Funds for this new program were viewed primarily as "seed money." Their principal intent was not to provide services but to stimulate activity in early childhood special education. Representative Carl Perkins, of the House Committee on Education and Labor, pointed out, "This program should be viewed as a model demonstration program not as a service program; however, programs that show promise of providing meaningful answers for education of handicapped children should at the appropriate time be evaluated for permanent legislative approval" (quoted in Roy Littlejohn Associates, 1982, p. 1).

The Bureau of Education for the Handicapped (BEH) funded the first 24 HCEEP demonstration projects in 1969-70. The goal of Congress in establishing the HCEEP was to stimulate interest in and explorations into the possibilities of early education for young children with disabilities. The demonstration projects funded through HCEEP were to provide a forum in which ideas might be tested, elaborated, and refined (Kennedy & McDaniels, 1982).

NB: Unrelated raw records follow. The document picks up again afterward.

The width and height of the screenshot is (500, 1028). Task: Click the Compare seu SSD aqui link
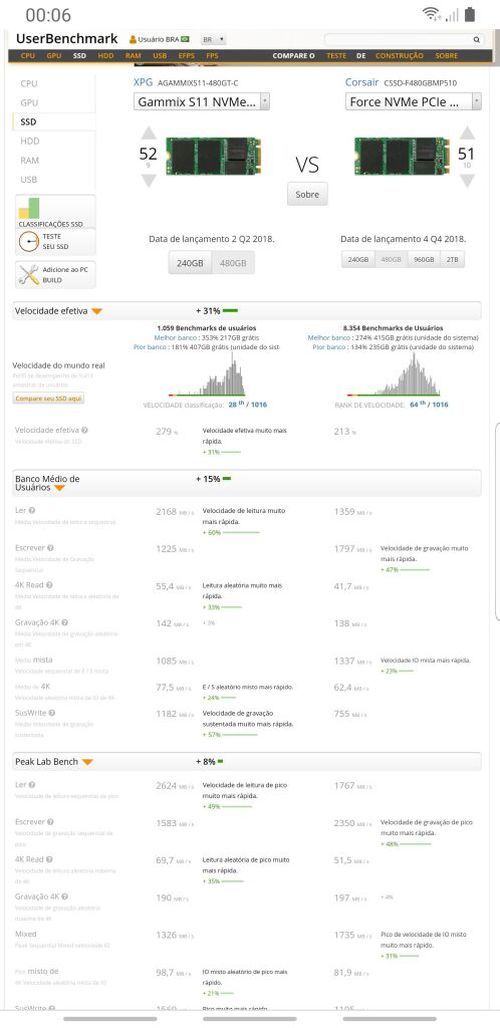tap(48, 399)
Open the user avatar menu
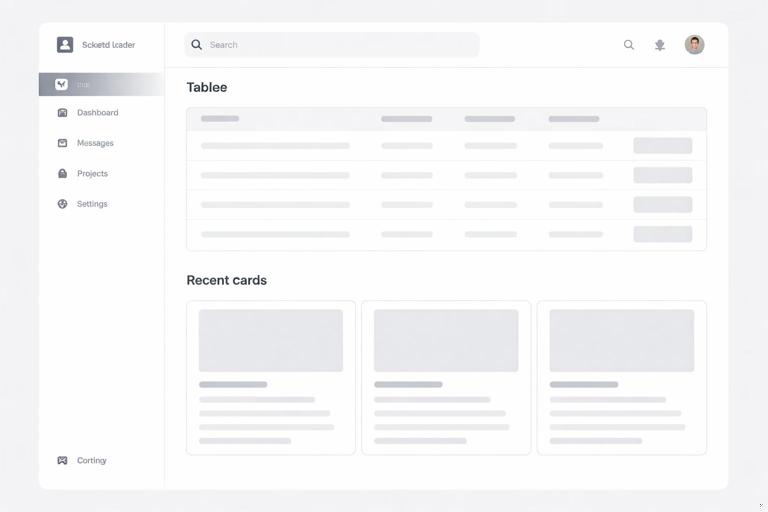The width and height of the screenshot is (768, 512). (694, 45)
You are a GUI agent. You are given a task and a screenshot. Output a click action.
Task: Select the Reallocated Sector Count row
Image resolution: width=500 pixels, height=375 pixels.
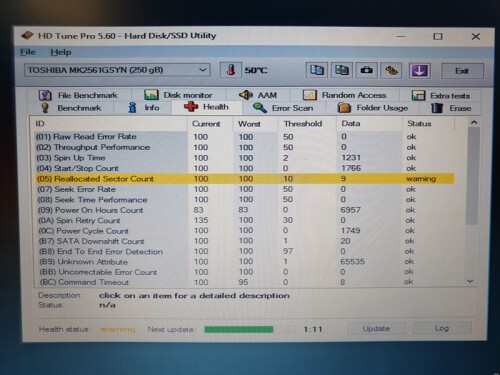[x=244, y=179]
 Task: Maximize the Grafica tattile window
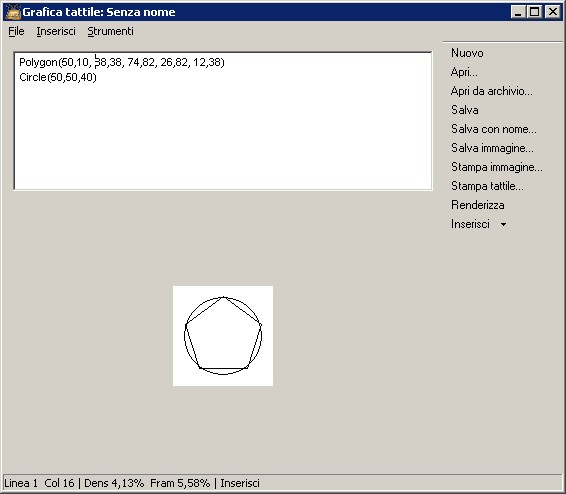pyautogui.click(x=535, y=12)
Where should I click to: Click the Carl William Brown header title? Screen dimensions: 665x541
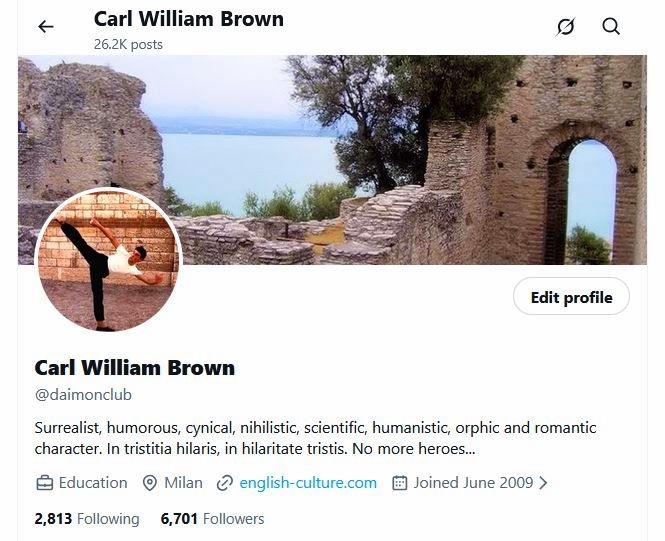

P.L. 91-230: Support for States

In 1970, Congress passed P.L. 91-230, which brought HCEEP and several other special education programs together under a single legislative authority, the Education of the Handicapped Act (EHA). By including HCEEP in the consolidation, Congress indicated that it saw early childhood as an important part of its overall plan for the education of children with disabilities (Black, 1990).

The law also authorized the Commissioner of Education to make grants to assist states "in the initiation, expansion, and improvement of programs and projects for the education of handicapped children at the preschool, elementary school, and secondary school level" [Section 611(a)]. Funds could be used for the early identification and assessment of disabilities in children under age 3. This law was significant in that it provided states a source of funds which could be used to begin or expand services for young children. The state developed a plan for special education which was then submitted to the U.S. Office of Education for approval. The amount of the grant awarded to the state was determined by the state census count of children between the ages of 3 and 21, inclusive.

P.L. 91-230 was a forerunner for future special education policy, but it was actually the second piece of legislation that provided direct payments to states for special education. P.L. 89-313, an amendment to Title I of the Elementary and Secondary Education Act (ESEA), had been passed in 1965. Title I dealt primarily with programs for disadvantaged children, but it contained one program for students with disabilities. This program provided grants to expand and improve the special education programs of such children in "state-operated" and "state-supported" schools. The state grant award was based on the number of children with disabilities birth through 20 years of age in such programs.

Although not primarily legislation for children with disabilities, P.L. 89-313 was important in moving the nation toward universally available early childhood services because it provided funds for programs for all children with disabilities, including infants. Many state-operated or state-supported programs served children birth through 5 years old. Title I, later renamed as Chapter 1, continues through 1991 as a source of federal funds for programs for infants, toddlers, and preschoolers with disabilities.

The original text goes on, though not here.